Mr. Duncan: We seem at last to be concentrating on the kernel of the issue. As a result of his policy, the Secretary of State will replace a certain, guaranteed, Government-sourced income for post offices with an uncertain, commercially negotiated one on which he cannot at present put a figure. Yet he says that their income will remain reasonable. Those two points do not stack up.
Secondly, if the commercially negotiated income is insufficient, the post office network will collapse. What will constitute a reasonable income, and by how much does the existing income of sub-post offices need to fall for the Secretary of State to deem it to be unreasonable?
Mr. Byers: The hon.
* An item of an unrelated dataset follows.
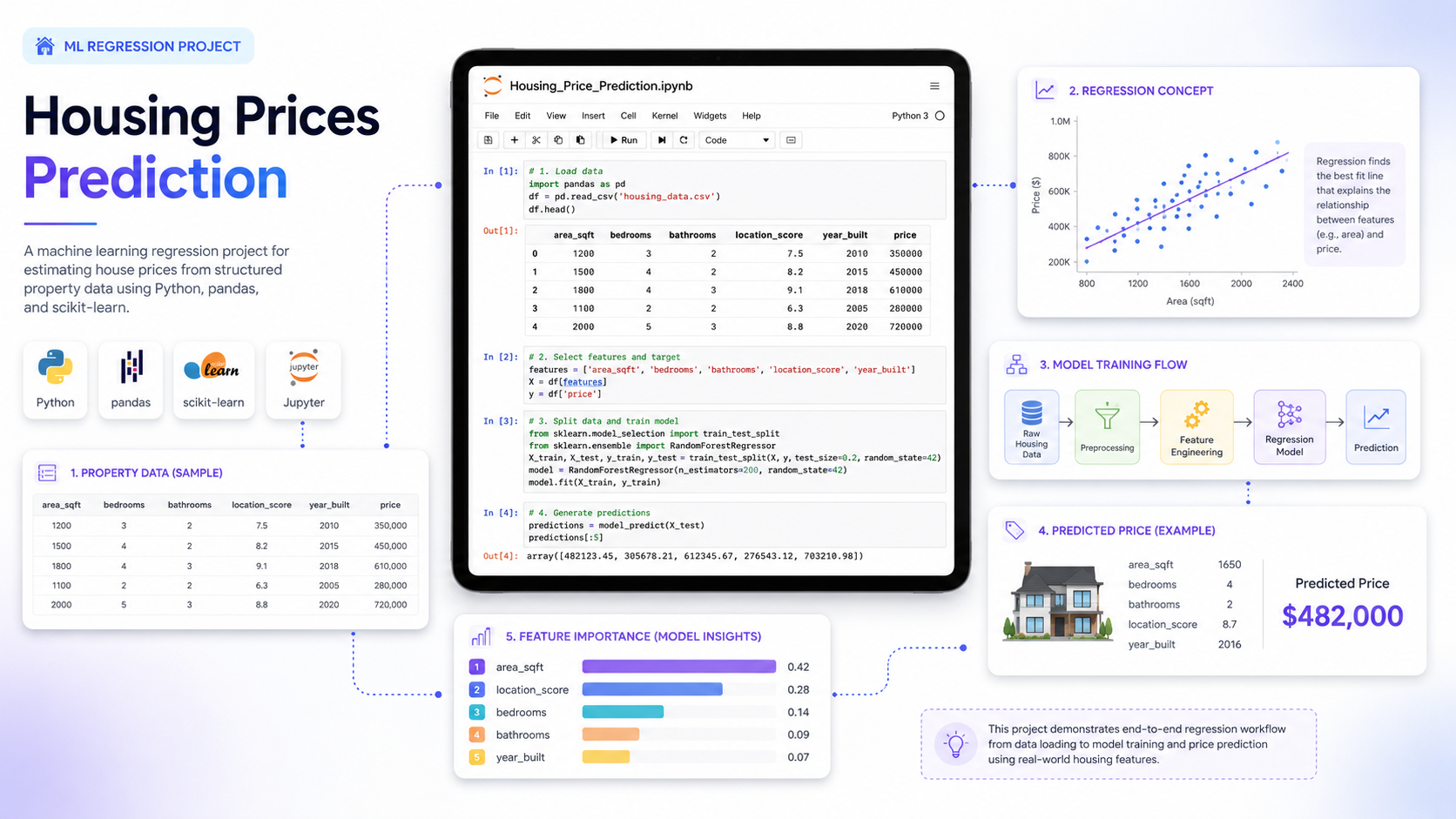Click the Python 3 kernel status circle
This screenshot has width=1456, height=819.
pos(940,116)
Gentleman did extremely well to deliver that question without breaking into a smile. His views on the Post Office are well known. He wants to go down the route of privatisation. We know that the post office network receives financial support from the Post Office. That is the reality: if Opposition Members think otherwise, they are fundamentally wrong and do not understand how the system works. He is on record as saying that he wants to break up the Post Office and then privatise it. That view is shared by the hon. Member for Gainsborough, who has always argued for that option, as have many other Conservative Members.
We have to ensure that, where appropriate, the post office network has proper support. Our proposals in the Postal Services Bill will give the Post Office greater commercial freedom.
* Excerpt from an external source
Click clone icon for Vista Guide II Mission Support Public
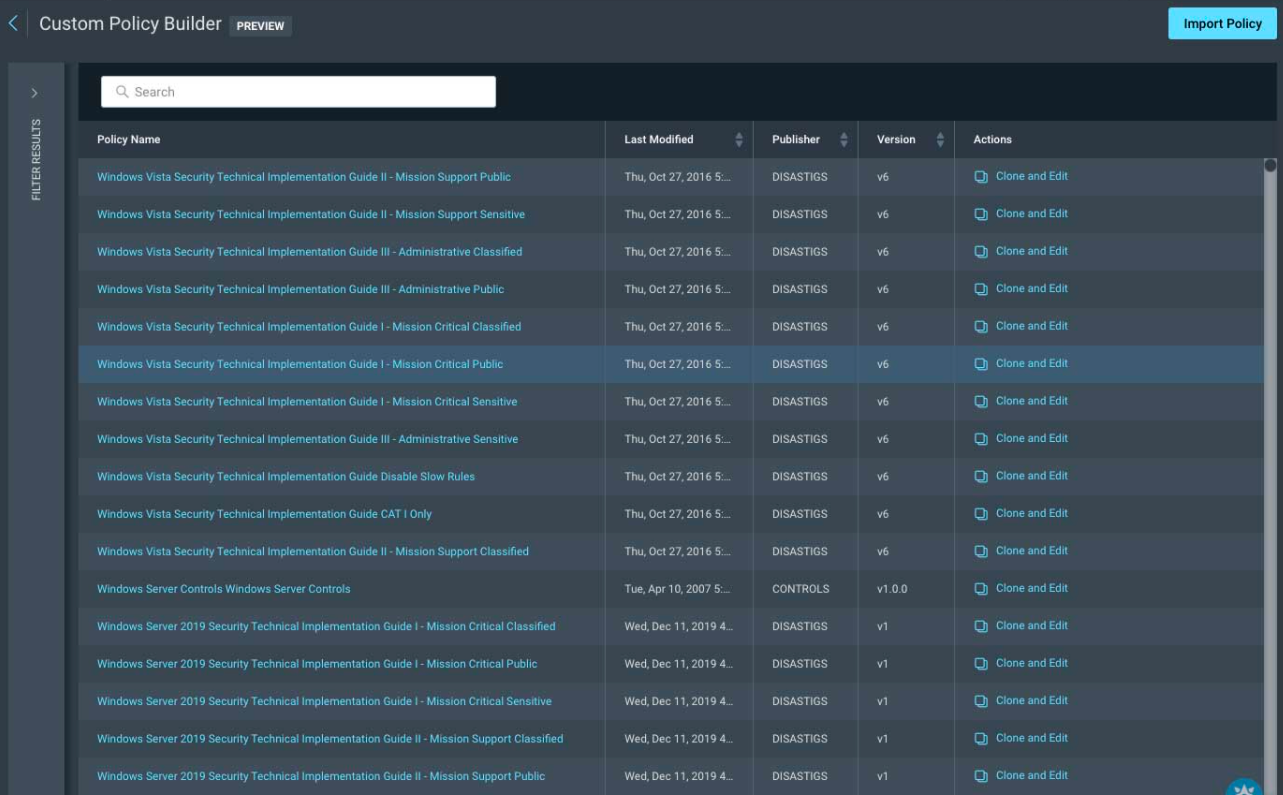 (x=981, y=177)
Mr. Leigh: Will the right hon. Gentleman give way?
Mr. Byers: I will let the hon. Gentleman into the debate in a moment. I know his views, which he has stated clearly. He is a man of principle on these matters and it
will be useful for the House to hear his views. They may be quite helpful to me, too, so I shall be more than happy to give way in a moment.The Postal Services Bill gives the Post Office greater commercial freedom. The real question is whether the Post Office will want to support the social role that the post office network can play. That is a real issue, and the Government intend to address it. In a moment, I shall inform the House about how we might do that, but I am sure that hon. Members will want to hear from the hon. Member for Gainsborough first.
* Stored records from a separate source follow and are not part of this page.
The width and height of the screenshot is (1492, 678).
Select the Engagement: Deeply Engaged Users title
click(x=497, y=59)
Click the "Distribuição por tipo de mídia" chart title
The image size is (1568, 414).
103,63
Mr. Leigh: I am grateful to the Secretary of State for giving way, but he must be fair about this. When I worked at the Department of Trade and Industry with my right hon. Friend the Member for Henley (Mr. Heseltine), the proposal was to privatise the Royal Mail. We recognised that sub-postmasters had always been private operators. There was never a proposal to privatise Post Office Counters. We always recognised that we had to maintain a national network of sub-post offices.
The Secretary of State must stop repeating that the Conservative party wants to privatise the whole set-up and that everything will go to wrack and ruin. That has never been our proposal.
Mr. Byers: The hon. Gentleman probably makes my point for me. He wanted to take Royal Mail and parcel delivery away from the Post Office. That would have broken the link with the post office network and put nothing in its place. That would have had a detrimental effect on the post office network, and it is one of the reasons why the network was so worried about the Conservative proposals. The then Prime Minister would not go down that route because he was worried about its political implications.
Mr. Martin Salter (Reading, West): On my constituency office wall, I have a letter from the right hon. Member for Henley (Mr. Heseltine), the former Deputy Prime Minister. He was replying to a member of the National Federation of Sub-Postmasters, which vigorously opposed Conservative plans to privatise Royal Mail. In the letter, the right hon. Gentleman stated quite simply that he believed that the post office network should be privatised.